- [Text to read]:
● ● ● ● ● ● ●

Visiting this backyard in Byfield is akin to an all-inclusive vacation. “We love to entertain outdoors,” the homeowner says. “We want our kids to bring home as many friends as possible and our friends to bring their kids.”
In 2016, the couple bought land in Byfield, just down the street from where they lived, so they could custom build a Shingle-style home with a killer backyard. “They wanted to create a country setting with traditional New England accents, along with a pool, lawn, and areas for cooking and entertaining,” Fred Clark, a landscape architect with Sudbury Design Group, says.
The team sited the house, designed by architect Kevin Ten Brink of KTII Design Group, at the end of a winding approach so that the back would take maximum advantage of the property’s rolling terrain. It also provided the pool with an unobstructed southern exposure. “The backyard has full sun until sunset; there is no shade over the pool, ever,” the homeowner says. “We didn’t want it to get chilly at 4 o’clock.”
That the home’s interiors connect seamlessly with the patio and surrounding yard was top priority. “I wanted the house and patio to be on the same level,” the homeowner says. The plan took some finessing. “We reworked the grading to create one large terrace and rotated the orientation of the pool,” Fred says. “It relates beautifully to the covered seating area, outdoor kitchen, hot tub, and outdoor shower.”
Inspiration for the pool, which is rectangular with a small notch with steps at the deep end so the kids can climb out without a ladder, and bump-out in the shallow end with a ledge for lounging, hails from a romantic getaway. “We rented a house in Punta Cana for my husband’s fortieth with a pool that had a step-down wading area where you can sit with drinks,” the homeowner says. “We definitely wanted to replicate that.”
In terms of landscaping, Clark specified ornamental grasses, hydrangea, roses, phlox, dogwood, tree lilacs, and other species to soften the outcrops of ledge behind the pool. Originally, the plan called for a fire pit on top of the ledge, but when the team relocated it behind the barn, Clark had to rethink the planting scheme. “It’s easy to locate plants on a plan, but when you’re in the fields trying to dig into ledge, it requires a flexibility and patience,” he says.
When it came time to furnish the bluestone terrace and patio around the pool, the homeowner called Jordan Cashman and Bev Fowler, the mother/daughter duo behind Sage Market + Design. “When I researched teak patio furniture I didn’t understand why there were such big price differences between brands,” the homeowner says. “I wanted to work with someone local.” The firm approaches outfitting outdoor spaces the same way it designs interior ones, developing the concept using a variety of vendors, then handling the measuring, layout, and installation. “We consider it all, including the position of the sun,” Cashman says.

● ● ● ● ● ● ●

- [Provided material]:

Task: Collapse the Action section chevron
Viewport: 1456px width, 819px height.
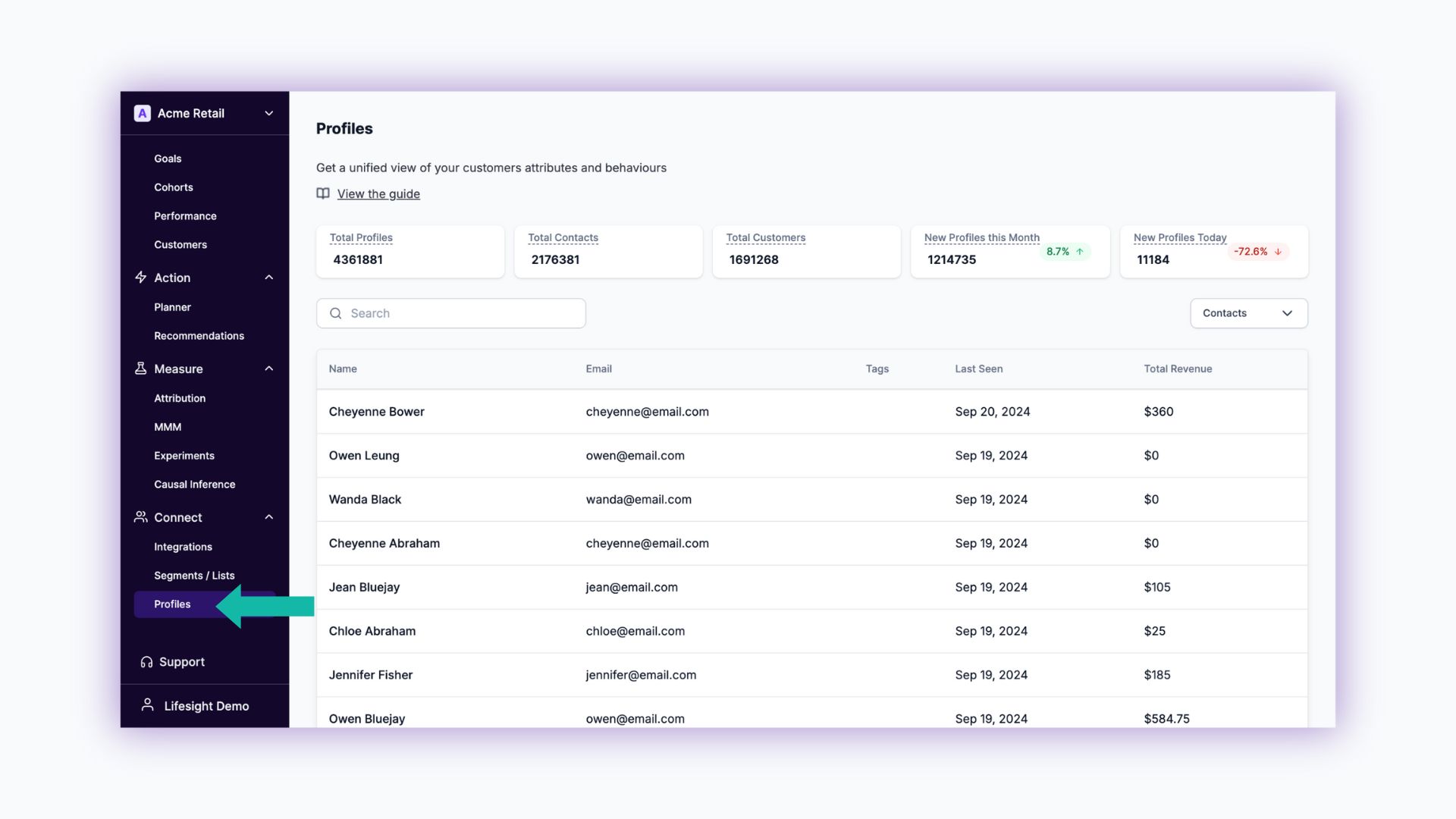Action: 268,278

● ● ● ● ● ● ●

- [Exercise 1]: Name every plant that the article on the Byfield backyard says Clark specified to soften the ledge outcrops behind the pool.
- [Exercise 2]: Write the next part of the article on the Byfield backyard, picking up after its final sentence.
The listing is separate material and has no connection to the article on the Byfield backyard.

- [Result 1]: Ornamental grasses, hydrangea, roses, phlox, dogwood, and tree lilacs.

- [Result 2]:
Balancing the couple’s individual tastes—she likes transitional while he skews modern—Cashman presented a mix of styles from Harbour, an Australian brand not well known in New England. “We love using Kingsley Bate, but we wanted to step out of the box here,” Cashman says. Rather than rely on a single profile, Cashman curated a host of silhouettes. “When we tackle designs, we aim for a layered mix of interesting textures, tones, and materials,” she says. “Everything is different, but works together.”
They started with the seating area in front of the Portsmouth granite fireplace. A low-slung sofa with a slatted back and four corresponding armchairs, all outfitted with plump cushions made from performance fabric, sit atop an inexpensive outdoor rug. A well-hidden industrial heater hovers above. “We’re out here well into November watching football,” the homeowner says.
In the dining area, teak dining chairs with clean lines, chic brass supports, and mesh seats surround a table with a jaunty X-base. “Armless chairs are easier for kids to get in and out of,” Cashman notes. The loungers around the pool sport similar mesh seats. “We’re really into these sling styles,” the designer says. “You can sit on them wet and they dry immediately.” The homeowner loves that she can hose them down and appreciates the cushion-less design—no hustling to rescue cushions in the rain. Plus, hidden rollers on the back legs make them easy to store in winter.
The team fulfilled the couple’s vision, and then some. “I can open the kitchen door to the outdoor kitchen, the side door to the jacuzzi and shower, and go from the living room to the grass and pool; it all flows together perfectly,” the homeowner says. “It came out even better than we imagined.”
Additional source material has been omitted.